The debate that
continues about whether a Phillips curve still exists partly reflects
the situation in various countries where unemployment has fallen to
levels that had previously led to rising inflation but this time wage
inflation seems pretty static. In all probability this reflects two
things: the existence of hidden unemployment, and that the NAIRU has
fallen. See Bell
and Blanchflower on both for the UK.
The idea that the
NAIRU can move gradually over time leads many to argue that the
Phillips curve itself becomes suspect. In this post
I tried to argue this is a mistake. It is also a mistake to think
that estimating the position of the NAIRU is a mugs game. It is what
central banks have to do if they take a structural approach to
modelling inflation (and what other reasonable approaches are
there?). Which raises the question as to why analysis of how the
NAIRU moves is not a more prominent part of macro.
The following
account may be way off, but I want to set it down because I am not
aware of seeing it outlined elsewhere. I want to start with my
account
of why modern macro left the financial sector out of their models
before the crisis. To cut a long story short, a focus on business
cycle dynamics meant that medium term shifts in the relationship
between consumption and income were largely ignored.
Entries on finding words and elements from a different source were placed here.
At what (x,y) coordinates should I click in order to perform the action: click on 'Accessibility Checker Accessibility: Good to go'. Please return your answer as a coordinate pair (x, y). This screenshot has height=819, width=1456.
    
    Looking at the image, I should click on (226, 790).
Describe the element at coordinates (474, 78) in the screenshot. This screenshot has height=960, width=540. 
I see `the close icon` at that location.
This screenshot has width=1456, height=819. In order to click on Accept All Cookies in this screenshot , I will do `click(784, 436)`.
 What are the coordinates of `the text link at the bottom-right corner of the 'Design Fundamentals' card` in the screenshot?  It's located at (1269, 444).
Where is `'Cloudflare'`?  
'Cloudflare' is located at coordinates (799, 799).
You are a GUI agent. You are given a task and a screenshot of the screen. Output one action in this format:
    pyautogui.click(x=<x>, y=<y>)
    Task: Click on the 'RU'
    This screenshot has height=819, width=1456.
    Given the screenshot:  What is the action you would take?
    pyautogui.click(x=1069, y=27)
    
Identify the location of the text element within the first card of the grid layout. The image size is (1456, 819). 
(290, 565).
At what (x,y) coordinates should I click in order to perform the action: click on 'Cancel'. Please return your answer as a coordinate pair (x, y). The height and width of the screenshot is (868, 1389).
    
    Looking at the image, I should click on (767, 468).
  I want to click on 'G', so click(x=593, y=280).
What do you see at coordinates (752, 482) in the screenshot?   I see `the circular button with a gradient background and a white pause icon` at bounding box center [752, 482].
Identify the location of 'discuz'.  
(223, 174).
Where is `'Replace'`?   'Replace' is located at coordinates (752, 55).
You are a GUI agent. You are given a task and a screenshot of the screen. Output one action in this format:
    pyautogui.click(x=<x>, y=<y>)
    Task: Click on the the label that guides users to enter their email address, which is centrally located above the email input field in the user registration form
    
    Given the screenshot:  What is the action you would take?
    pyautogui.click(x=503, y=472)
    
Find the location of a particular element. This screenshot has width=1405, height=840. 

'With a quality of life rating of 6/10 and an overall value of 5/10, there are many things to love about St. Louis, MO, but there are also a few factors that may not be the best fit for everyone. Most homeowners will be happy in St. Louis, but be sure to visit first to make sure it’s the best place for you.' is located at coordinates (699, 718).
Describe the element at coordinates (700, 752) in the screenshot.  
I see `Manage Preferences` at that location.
Those who did
study these shifts convincingly related them to changes in financial
sector behaviour. Had more attention been paid to this, we might have
seen much more analysis and more understanding of finance to real
linkages.
Could the same story
be told about the NAIRU? As with medium term trends in consumption,
there is a literature
on medium term movements in the NAIRU (or structural unemployment),
but it does not tend to get into the top journals. One of the
reasons, as with consumption, is that such analysis tends to be what
modern macroeconomists would call ad hoc: it uses lots of
theoretical ideas, none of which are carefully microfounded within
the same paper. That is not a choice by those who do this kind of
empirical work, but a necessity.
Much the same could
apply to other key macro aggregates like investment. When economists
ask whether investment is currently unusually high or low, they
typically draw graphs and calculate trends and averages. We should be
able to do much better than that. We should instead be looking at the equation that best captures the past 30 odd years of
investment data, and asking whether it currently over or under
predicts. The same is true for equilibrium
exchange rates.
It was not just the
New Classical Counter Revolution in macro that led to this
downgrading of what we might call structural time series analysis of
key macro relationships. Equally responsible was Sims famous paper
1980 ‘Macroeconomics and Reality’, that attacked the type of
identification restrictions used in time series analysis and which
proposed instead VAR methods. This perfect storm relegated the time
series analysis that had been the bread and butter of macroeconomics
to the minor journals.
I do not think it is
too grandiose to claim that as a consequence macroeconomics gave up
on trying to explain recent macroeconomic history: what could be
called the medium term behaviour of macroeconomic aggregates, or why
the economy did what it did over the last 30 or 40 years. Macro
focused on the details of how business cycles worked, instead of how
business cycles linked together.
Leading
macroeconomists involved in policy see the same gaps, but express
this dissatisfaction in a different way (with the important exception
of Olivier Blanchard). For example John Williams, who has just been
appointed
to run the New York Fed, calls here
for the next generation of DSGE models to focus on three areas. First
they need to have a greater focus on modelling the labour market and
the degree of slack, which I think amounts to the same thing as how
the NAIRU changes over time. Second, he talks about a greater focus
on medium- or long- run developments to both the ‘supply’ and
‘demand’ sides of the economy. The third of course involves
incorporating the financial sector.
Perhaps one day DSGE
models will do all this, although I suspect the macroeconomy is so
complex that there will always be important gaps in what can be
microfounded. But if it does happen, it will not come anytime soon.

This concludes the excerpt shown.